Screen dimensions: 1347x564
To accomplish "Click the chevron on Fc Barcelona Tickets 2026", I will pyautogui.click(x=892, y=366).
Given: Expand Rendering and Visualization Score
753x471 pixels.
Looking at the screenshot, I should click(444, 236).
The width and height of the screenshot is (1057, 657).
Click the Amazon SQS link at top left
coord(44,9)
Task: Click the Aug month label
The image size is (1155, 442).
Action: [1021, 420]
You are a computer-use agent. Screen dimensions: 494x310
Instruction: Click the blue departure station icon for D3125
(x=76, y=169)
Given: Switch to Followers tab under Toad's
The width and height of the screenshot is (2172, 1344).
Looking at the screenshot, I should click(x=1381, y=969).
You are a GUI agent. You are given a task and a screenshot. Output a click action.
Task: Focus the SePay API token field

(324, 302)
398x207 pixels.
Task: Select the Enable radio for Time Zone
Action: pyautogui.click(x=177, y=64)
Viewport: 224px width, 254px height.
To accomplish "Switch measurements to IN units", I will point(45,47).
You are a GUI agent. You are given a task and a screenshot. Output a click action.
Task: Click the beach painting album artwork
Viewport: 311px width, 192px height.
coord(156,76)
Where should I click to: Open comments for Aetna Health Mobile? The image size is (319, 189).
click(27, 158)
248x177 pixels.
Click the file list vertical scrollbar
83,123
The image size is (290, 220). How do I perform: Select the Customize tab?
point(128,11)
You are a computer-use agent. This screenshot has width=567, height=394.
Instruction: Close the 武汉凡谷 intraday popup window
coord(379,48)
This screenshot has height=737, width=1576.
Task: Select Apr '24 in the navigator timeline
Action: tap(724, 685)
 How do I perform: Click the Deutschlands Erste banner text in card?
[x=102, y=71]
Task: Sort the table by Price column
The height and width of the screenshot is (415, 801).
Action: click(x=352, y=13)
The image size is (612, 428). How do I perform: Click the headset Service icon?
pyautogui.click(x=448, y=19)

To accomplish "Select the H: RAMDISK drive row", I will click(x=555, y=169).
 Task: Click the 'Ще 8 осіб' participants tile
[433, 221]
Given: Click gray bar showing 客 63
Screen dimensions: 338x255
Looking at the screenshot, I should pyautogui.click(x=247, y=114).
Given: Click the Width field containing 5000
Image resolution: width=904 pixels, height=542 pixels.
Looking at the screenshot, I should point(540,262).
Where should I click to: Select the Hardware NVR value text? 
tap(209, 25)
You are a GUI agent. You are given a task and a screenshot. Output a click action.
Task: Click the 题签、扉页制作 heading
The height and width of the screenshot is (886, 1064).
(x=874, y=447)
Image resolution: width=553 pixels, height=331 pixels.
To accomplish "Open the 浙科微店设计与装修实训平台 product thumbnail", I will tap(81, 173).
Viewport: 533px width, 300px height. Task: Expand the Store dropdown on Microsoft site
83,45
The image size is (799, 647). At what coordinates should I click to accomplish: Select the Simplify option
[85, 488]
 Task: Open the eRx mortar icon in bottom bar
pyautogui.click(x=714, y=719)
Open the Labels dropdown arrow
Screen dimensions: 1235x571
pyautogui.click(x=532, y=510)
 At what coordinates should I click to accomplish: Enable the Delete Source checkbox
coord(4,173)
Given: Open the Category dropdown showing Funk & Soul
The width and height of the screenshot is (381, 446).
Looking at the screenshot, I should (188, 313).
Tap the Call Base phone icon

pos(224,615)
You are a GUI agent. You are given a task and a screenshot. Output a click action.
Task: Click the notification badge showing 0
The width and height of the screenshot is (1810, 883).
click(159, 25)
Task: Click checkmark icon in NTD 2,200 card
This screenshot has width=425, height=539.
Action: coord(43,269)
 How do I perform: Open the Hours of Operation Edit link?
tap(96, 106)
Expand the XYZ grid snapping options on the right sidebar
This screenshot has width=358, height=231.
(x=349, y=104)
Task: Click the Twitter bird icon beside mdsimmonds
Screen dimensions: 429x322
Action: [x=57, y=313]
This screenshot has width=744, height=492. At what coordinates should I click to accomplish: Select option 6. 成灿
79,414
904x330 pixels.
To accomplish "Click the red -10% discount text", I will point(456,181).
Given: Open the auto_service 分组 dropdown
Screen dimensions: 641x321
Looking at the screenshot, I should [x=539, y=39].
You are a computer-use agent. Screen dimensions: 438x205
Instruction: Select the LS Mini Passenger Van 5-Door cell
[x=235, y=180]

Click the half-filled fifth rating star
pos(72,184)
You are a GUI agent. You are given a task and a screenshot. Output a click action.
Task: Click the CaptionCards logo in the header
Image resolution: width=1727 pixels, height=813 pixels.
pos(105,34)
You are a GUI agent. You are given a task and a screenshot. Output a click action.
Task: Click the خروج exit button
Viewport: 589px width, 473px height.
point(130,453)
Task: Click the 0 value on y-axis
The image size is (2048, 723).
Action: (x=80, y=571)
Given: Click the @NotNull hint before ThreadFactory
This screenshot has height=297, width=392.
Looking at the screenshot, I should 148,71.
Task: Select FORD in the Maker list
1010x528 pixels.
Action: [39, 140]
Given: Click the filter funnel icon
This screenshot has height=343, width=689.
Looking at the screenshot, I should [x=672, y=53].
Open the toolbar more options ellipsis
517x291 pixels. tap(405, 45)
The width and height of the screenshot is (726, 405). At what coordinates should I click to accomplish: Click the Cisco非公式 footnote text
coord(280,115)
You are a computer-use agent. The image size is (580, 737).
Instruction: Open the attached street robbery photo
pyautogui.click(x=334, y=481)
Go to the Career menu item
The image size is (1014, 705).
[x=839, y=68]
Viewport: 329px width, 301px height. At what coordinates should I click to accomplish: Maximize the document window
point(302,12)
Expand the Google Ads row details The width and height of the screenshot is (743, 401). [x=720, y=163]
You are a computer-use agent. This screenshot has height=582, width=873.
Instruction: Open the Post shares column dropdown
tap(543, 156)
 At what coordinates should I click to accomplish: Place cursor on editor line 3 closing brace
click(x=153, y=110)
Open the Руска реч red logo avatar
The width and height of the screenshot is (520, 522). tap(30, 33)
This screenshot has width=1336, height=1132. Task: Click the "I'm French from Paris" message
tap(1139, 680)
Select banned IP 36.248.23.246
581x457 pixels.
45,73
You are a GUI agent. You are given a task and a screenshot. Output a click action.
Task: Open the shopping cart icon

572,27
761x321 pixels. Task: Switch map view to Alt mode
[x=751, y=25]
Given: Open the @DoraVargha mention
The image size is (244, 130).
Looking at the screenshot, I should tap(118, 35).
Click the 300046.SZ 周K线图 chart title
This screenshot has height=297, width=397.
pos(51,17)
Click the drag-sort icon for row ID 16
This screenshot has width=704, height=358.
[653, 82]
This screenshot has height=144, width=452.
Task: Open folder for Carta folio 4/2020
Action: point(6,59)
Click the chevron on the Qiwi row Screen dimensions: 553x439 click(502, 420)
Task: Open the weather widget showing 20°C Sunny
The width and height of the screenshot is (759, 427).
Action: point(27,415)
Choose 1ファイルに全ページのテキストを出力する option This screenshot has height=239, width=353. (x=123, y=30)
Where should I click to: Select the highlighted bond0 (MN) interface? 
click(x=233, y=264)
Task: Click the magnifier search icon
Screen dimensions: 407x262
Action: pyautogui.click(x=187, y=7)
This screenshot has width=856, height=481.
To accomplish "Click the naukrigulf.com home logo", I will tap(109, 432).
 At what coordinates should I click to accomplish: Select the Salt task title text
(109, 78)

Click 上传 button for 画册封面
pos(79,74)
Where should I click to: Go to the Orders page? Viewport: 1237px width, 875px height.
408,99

---------------

= Task prompt =
For this exercise, output all the data exactly as shown above.

= Task response =
Screen dimensions: 1347x564
To accomplish "Click the chevron on Fc Barcelona Tickets 2026", I will pyautogui.click(x=892, y=366).
Given: Expand Rendering and Visualization Score
753x471 pixels.
Looking at the screenshot, I should click(444, 236).
The width and height of the screenshot is (1057, 657).
Click the Amazon SQS link at top left
coord(44,9)
Task: Click the Aug month label
The image size is (1155, 442).
Action: [1021, 420]
You are a computer-use agent. Screen dimensions: 494x310
Instruction: Click the blue departure station icon for D3125
(x=76, y=169)
Given: Switch to Followers tab under Toad's
The width and height of the screenshot is (2172, 1344).
Looking at the screenshot, I should click(x=1381, y=969).
You are a GUI agent. You are given a task and a screenshot. Output a click action.
Task: Focus the SePay API token field

(324, 302)
398x207 pixels.
Task: Select the Enable radio for Time Zone
Action: pyautogui.click(x=177, y=64)
Viewport: 224px width, 254px height.
To accomplish "Switch measurements to IN units", I will point(45,47).
You are a GUI agent. You are given a task and a screenshot. Output a click action.
Task: Click the beach painting album artwork
Viewport: 311px width, 192px height.
coord(156,76)
Where should I click to: Open comments for Aetna Health Mobile? The image size is (319, 189).
click(27, 158)
248x177 pixels.
Click the file list vertical scrollbar
83,123
The image size is (290, 220). How do I perform: Select the Customize tab?
point(128,11)
You are a computer-use agent. This screenshot has width=567, height=394.
Instruction: Close the 武汉凡谷 intraday popup window
coord(379,48)
This screenshot has height=737, width=1576.
Task: Select Apr '24 in the navigator timeline
Action: tap(724, 685)
 How do I perform: Click the Deutschlands Erste banner text in card?
[x=102, y=71]
Task: Sort the table by Price column
The height and width of the screenshot is (415, 801).
Action: click(x=352, y=13)
The image size is (612, 428). How do I perform: Click the headset Service icon?
pyautogui.click(x=448, y=19)

To accomplish "Select the H: RAMDISK drive row", I will click(x=555, y=169).
 Task: Click the 'Ще 8 осіб' participants tile
[433, 221]
Given: Click gray bar showing 客 63
Screen dimensions: 338x255
Looking at the screenshot, I should pyautogui.click(x=247, y=114).
Given: Click the Width field containing 5000
Image resolution: width=904 pixels, height=542 pixels.
Looking at the screenshot, I should point(540,262).
Where should I click to: Select the Hardware NVR value text? 
tap(209, 25)
You are a GUI agent. You are given a task and a screenshot. Output a click action.
Task: Click the 题签、扉页制作 heading
The height and width of the screenshot is (886, 1064).
(x=874, y=447)
Image resolution: width=553 pixels, height=331 pixels.
To accomplish "Open the 浙科微店设计与装修实训平台 product thumbnail", I will tap(81, 173).
Viewport: 533px width, 300px height. Task: Expand the Store dropdown on Microsoft site
83,45
The image size is (799, 647). At what coordinates should I click to accomplish: Select the Simplify option
[85, 488]
 Task: Open the eRx mortar icon in bottom bar
pyautogui.click(x=714, y=719)
Open the Labels dropdown arrow
Screen dimensions: 1235x571
pyautogui.click(x=532, y=510)
 At what coordinates should I click to accomplish: Enable the Delete Source checkbox
coord(4,173)
Given: Open the Category dropdown showing Funk & Soul
The width and height of the screenshot is (381, 446).
Looking at the screenshot, I should (188, 313).
Tap the Call Base phone icon

pos(224,615)
You are a GUI agent. You are given a task and a screenshot. Output a click action.
Task: Click the notification badge showing 0
The width and height of the screenshot is (1810, 883).
click(159, 25)
Task: Click checkmark icon in NTD 2,200 card
This screenshot has width=425, height=539.
Action: coord(43,269)
 How do I perform: Open the Hours of Operation Edit link?
tap(96, 106)
Expand the XYZ grid snapping options on the right sidebar
This screenshot has width=358, height=231.
(x=349, y=104)
Task: Click the Twitter bird icon beside mdsimmonds
Screen dimensions: 429x322
Action: [x=57, y=313]
This screenshot has width=744, height=492. At what coordinates should I click to accomplish: Select option 6. 成灿
79,414
904x330 pixels.
To accomplish "Click the red -10% discount text", I will point(456,181).
Given: Open the auto_service 分组 dropdown
Screen dimensions: 641x321
Looking at the screenshot, I should [x=539, y=39].
You are a computer-use agent. Screen dimensions: 438x205
Instruction: Select the LS Mini Passenger Van 5-Door cell
[x=235, y=180]

Click the half-filled fifth rating star
pos(72,184)
You are a GUI agent. You are given a task and a screenshot. Output a click action.
Task: Click the CaptionCards logo in the header
Image resolution: width=1727 pixels, height=813 pixels.
pos(105,34)
You are a GUI agent. You are given a task and a screenshot. Output a click action.
Task: Click the خروج exit button
Viewport: 589px width, 473px height.
point(130,453)
Task: Click the 0 value on y-axis
The image size is (2048, 723).
Action: (x=80, y=571)
Given: Click the @NotNull hint before ThreadFactory
This screenshot has height=297, width=392.
Looking at the screenshot, I should 148,71.
Task: Select FORD in the Maker list
1010x528 pixels.
Action: [39, 140]
Given: Click the filter funnel icon
This screenshot has height=343, width=689.
Looking at the screenshot, I should [x=672, y=53].
Open the toolbar more options ellipsis
517x291 pixels. tap(405, 45)
The width and height of the screenshot is (726, 405). At what coordinates should I click to accomplish: Click the Cisco非公式 footnote text
coord(280,115)
You are a computer-use agent. The image size is (580, 737).
Instruction: Open the attached street robbery photo
pyautogui.click(x=334, y=481)
Go to the Career menu item
The image size is (1014, 705).
[x=839, y=68]
Viewport: 329px width, 301px height. At what coordinates should I click to accomplish: Maximize the document window
point(302,12)
Expand the Google Ads row details The width and height of the screenshot is (743, 401). [x=720, y=163]
You are a computer-use agent. This screenshot has height=582, width=873.
Instruction: Open the Post shares column dropdown
tap(543, 156)
 At what coordinates should I click to accomplish: Place cursor on editor line 3 closing brace
click(x=153, y=110)
Open the Руска реч red logo avatar
The width and height of the screenshot is (520, 522). tap(30, 33)
This screenshot has width=1336, height=1132. Task: Click the "I'm French from Paris" message
tap(1139, 680)
Select banned IP 36.248.23.246
581x457 pixels.
45,73
You are a GUI agent. You are given a task and a screenshot. Output a click action.
Task: Open the shopping cart icon

572,27
761x321 pixels. Task: Switch map view to Alt mode
[x=751, y=25]
Given: Open the @DoraVargha mention
The image size is (244, 130).
Looking at the screenshot, I should tap(118, 35).
Click the 300046.SZ 周K线图 chart title
This screenshot has height=297, width=397.
pos(51,17)
Click the drag-sort icon for row ID 16
This screenshot has width=704, height=358.
[653, 82]
This screenshot has height=144, width=452.
Task: Open folder for Carta folio 4/2020
Action: point(6,59)
Click the chevron on the Qiwi row Screen dimensions: 553x439 click(502, 420)
Task: Open the weather widget showing 20°C Sunny
The width and height of the screenshot is (759, 427).
Action: point(27,415)
Choose 1ファイルに全ページのテキストを出力する option This screenshot has height=239, width=353. (x=123, y=30)
Where should I click to: Select the highlighted bond0 (MN) interface? 
click(x=233, y=264)
Task: Click the magnifier search icon
Screen dimensions: 407x262
Action: pyautogui.click(x=187, y=7)
This screenshot has width=856, height=481.
To accomplish "Click the naukrigulf.com home logo", I will tap(109, 432).
 At what coordinates should I click to accomplish: Select the Salt task title text
(109, 78)

Click 上传 button for 画册封面
pos(79,74)
Where should I click to: Go to the Orders page? Viewport: 1237px width, 875px height.
408,99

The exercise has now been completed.